10 Tips for Monitoring Your Online Reputation
First Google yourself to discover what can be found. Do this by adding “quotations around your name”.
Depending on what info comes up, you may want to:
1.Change the privacy settings on your social profiles to limit what you share and can be publicly seen by others online. Years ago Facebook turned on ‘public sharing’ for all new Facebook accounts. Today they turn on ‘private’ when you sign up. Check to make sure your Facebook page is private if you only want fans, followers and friends to read your posts.
2.Ask friends and family or co-workers not to share your comments and/or posts if you prefer them not to be public. Delete those who do not comply.
3.If you aren’t job searching you may want to change your LinkedIn page access to private. Meaning only your LinkedIn connections will have access to your posts.
4.When possible, delete information, posts, your comments which respond to another’s post or social comment/s (found on your own social pages) – and which you no longer want public.
5.Delete articles you no longer want to be known for or ask they be deleted. For example, you may have written an article on a topic for a political group you belong to; which in hindsight you realize you should not have published.
6.Delete photos and graphics you no longer want the public to see. This could be anything from questionable graphics to a naked dancing santa.
7.Some online sites, you may publish to, have the ability to change your submission. Be aware. If this happens, call or email them and ask it be returned to its original form or deleted.
8.Ask anyone you know, who has posted negative or questionable info, compromising photos and other info about you, online, to remove it.
9.Delete forum comments you’ve made, if possible. Drop your membership in any forum which may no longer serve your purposes.
10.Delete avatars you may have used, replacing them with an actual current photo of yourself.
What is your reputation worth?
Your reputation can carry more weight than money; especially if job searching.
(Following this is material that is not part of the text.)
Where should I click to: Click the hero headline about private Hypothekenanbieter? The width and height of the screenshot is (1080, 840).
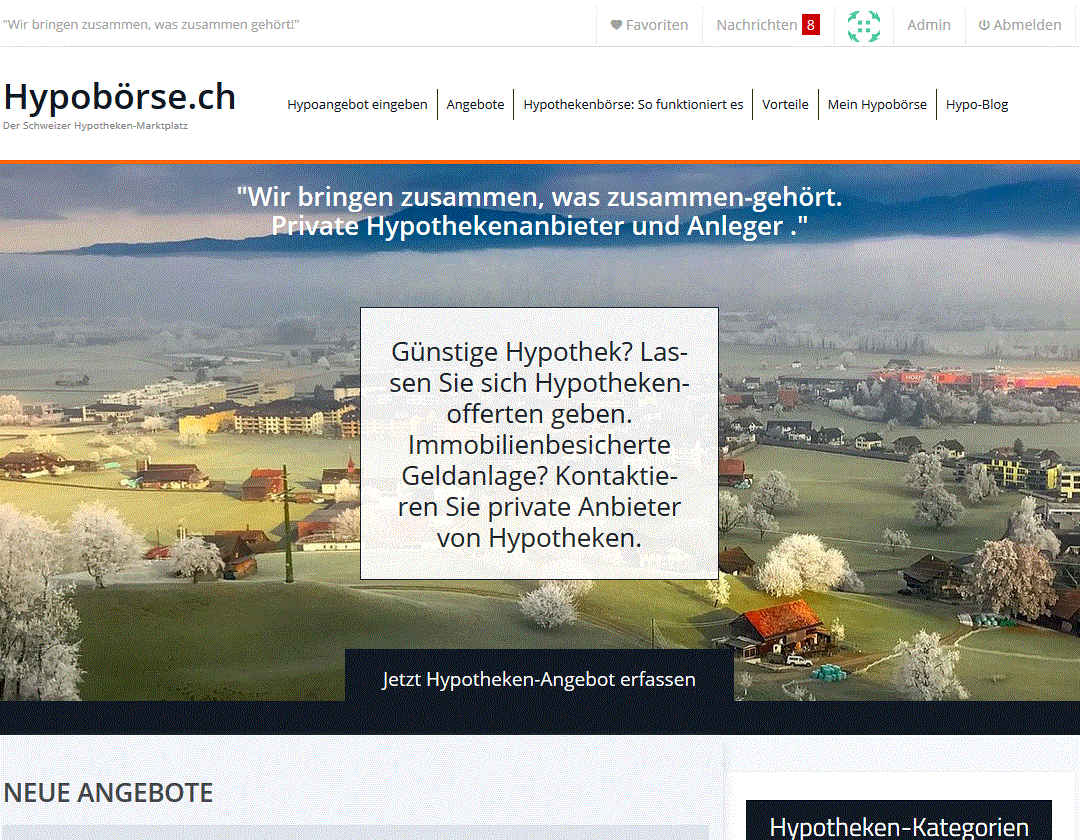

Companies, today, openly state they’ll check your social platforms. Some even have investigators on retainer. Hired to search for everything and anything related to a candidate they’re considering hiring. While there is plenty of personal info they’re unable to access, they can access anything from owing taxes to your county, state or the IRS to non-payment of property taxes and your driving record. All publicly available data. In fact, some companies investigate every individual who is set up for an interview.
What else are interviewers and hiring pros looking for on your social pages?
Here are a few other items they want to discover.
What you may have posted about your current or last boss or co-workers. Are you bitterly complaining about them; sharing negative stories, insulting or verbally abusing them in other ways? Have you been grumbling about being passed over for a promotion, for example? Have you been sharing privileged company info? Are you sharing controversial political info which is stirring up your FB friends and others? Are you posting, in detail, about your own personal issues; issues which could potentially affect your job performance? Do your posts hint about socially unacceptable behavior?
It’s a fact. Every second, every minute – somewhere on the Internet – an individual or brand’s reputation is being slandered or irrevocably harmed. And not always at the hand of co-workers, old bosses or people they know. It can also come from social posts and comments they or you make. In short your own social behavior helps create your online rep.
On the one hand, lost business revenue can be calculated. On the other, cost of an individual’s hard-earned reputation – one which took years to develop – is incalculable. Says Warren Buffet “It takes 20 years to build a reputation and five minutes to ruin it. If you think about that, you’ll do things differently;”
Stay in charge of your own reputation. Regularly monitor it. And clean it up when necessary. In short – judiciously guard it.